▸ TEXT SECTION
********
Gene Expression Laboratory
Roger Guillemin Chair
Juan Carlos Izpisua Belmonte, a professor in the Gene Expression Laboratory, studies how genes and molecules orchestrate the development of an embryo.The questions addressed by the laboratory include: How does one cell give rise to millions of cells, and how do they come to be organized into complete structures such as limbs, a heart or brain? How stems cells differentiate and give rise to over 200 cell types that constitute the human body? How certain animals are able to regenerate their tissues and organs, i.e., what are the genetic pathways responsible for epimorphic regeneration, a complex biological process by which animals can regenerate tissues and even entire organs throughout their lifetime after injury or amputation?
Through the years his work has contributed to uncovering the role of some homeobox genes during organ and tissue patterning and specification, as well as the identification of the molecular mechanisms that determine how the different cell type precursors of internal organs are organized spatially along the embryonic left right axis. Overall, his studies have helped to better understand how embryonic stem cells give rise to specific cell types during embryo development, and how these cells interact with one another to form tissues and organs with proper morphology and function. His studies are contributing to give us a glimpse into the molecular basis implicated during organ regeneration in higher vertebrates, the differentiation of human stem cells into various tissues as well as aging and aging related diseases.
In addition to improving our knowledge on early human development, the research activities of Dr. Izpisua Belmonte's laboratory are relevant to understanding the causes that underlie human birth defects, as well as the development of new molecules and specific gene and cell based treatments to cure diseases affecting mankind.
For more information about Dr. Izpisua Belmonte's lab, click here.
Ever since the first adult cells were converted into induced pluripotent stem cells (iPSCs), they have generated excitement as an alternative to embryonic stem cells and a potential source for patient-specific stem cells. Unfortunately, reprogramming adult cells into iPSCs is a slow, inefficient and costly process and carries the risk of cancer, limiting the cells' therapeutic value. Two recent studies in Izpisua Belmonte's lab, however, offer the prospect of safer, faster and more efficient approaches to coaxing cells back in time.
********
[Saved data entries]
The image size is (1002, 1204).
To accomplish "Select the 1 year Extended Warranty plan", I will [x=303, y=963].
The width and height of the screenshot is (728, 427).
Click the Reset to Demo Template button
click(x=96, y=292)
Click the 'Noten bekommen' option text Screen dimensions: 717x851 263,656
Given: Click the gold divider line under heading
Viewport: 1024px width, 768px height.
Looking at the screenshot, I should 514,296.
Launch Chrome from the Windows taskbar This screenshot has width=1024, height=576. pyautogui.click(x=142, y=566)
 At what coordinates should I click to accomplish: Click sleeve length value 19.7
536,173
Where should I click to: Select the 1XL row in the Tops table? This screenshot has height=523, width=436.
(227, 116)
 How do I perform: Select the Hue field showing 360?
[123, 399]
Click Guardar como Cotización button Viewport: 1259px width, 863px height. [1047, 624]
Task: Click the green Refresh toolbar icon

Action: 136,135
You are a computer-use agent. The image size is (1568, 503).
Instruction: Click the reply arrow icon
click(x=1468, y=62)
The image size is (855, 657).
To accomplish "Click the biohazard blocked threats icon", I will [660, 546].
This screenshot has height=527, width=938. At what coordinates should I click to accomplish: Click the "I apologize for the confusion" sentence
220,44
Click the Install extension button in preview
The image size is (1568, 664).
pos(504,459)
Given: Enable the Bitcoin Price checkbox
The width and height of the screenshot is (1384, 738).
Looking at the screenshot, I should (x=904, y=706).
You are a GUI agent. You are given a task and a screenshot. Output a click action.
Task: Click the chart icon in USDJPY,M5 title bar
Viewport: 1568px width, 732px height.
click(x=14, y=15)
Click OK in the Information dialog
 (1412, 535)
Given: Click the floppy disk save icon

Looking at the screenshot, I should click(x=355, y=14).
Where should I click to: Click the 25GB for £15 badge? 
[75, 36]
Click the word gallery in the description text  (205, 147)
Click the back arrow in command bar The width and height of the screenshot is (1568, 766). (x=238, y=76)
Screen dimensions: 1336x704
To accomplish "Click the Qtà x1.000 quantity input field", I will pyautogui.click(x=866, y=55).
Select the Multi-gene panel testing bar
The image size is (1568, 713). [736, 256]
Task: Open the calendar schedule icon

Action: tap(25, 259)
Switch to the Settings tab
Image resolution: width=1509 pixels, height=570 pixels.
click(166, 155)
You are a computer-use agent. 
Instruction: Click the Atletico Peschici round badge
********
▸ WHAT TO WORK ON
a – According to the lab profile, how many cell types make up the human body?
b – Decide whether each statement agrees with the lab profile, answering yes or no and quoting the deciding words: (i) Reprogramming adult cells into iPSCs is described as a fast and inexpensive process. (ii) Izpisua Belmonte is a professor in the Gene Expression Laboratory. (iii) The lab's research is relevant to understanding the causes of human birth defects.
c – Pull out the passage of the lab profile between "In addition to" and "diseases affecting mankind.", inclusive.

▸ ANSWERS BY TASK
a – Over 200.

b –
(i) No: "reprogramming adult cells into iPSCs is a slow, inefficient and costly process"
(ii) Yes: "a professor in the Gene Expression Laboratory"
(iii) Yes: "relevant to understanding the causes that underlie human birth defects"

c –
In addition to improving our knowledge on early human development, the research activities of Dr. Izpisua Belmonte's laboratory are relevant to understanding the causes that underlie human birth defects, as well as the development of new molecules and specific gene and cell based treatments to cure diseases affecting mankind.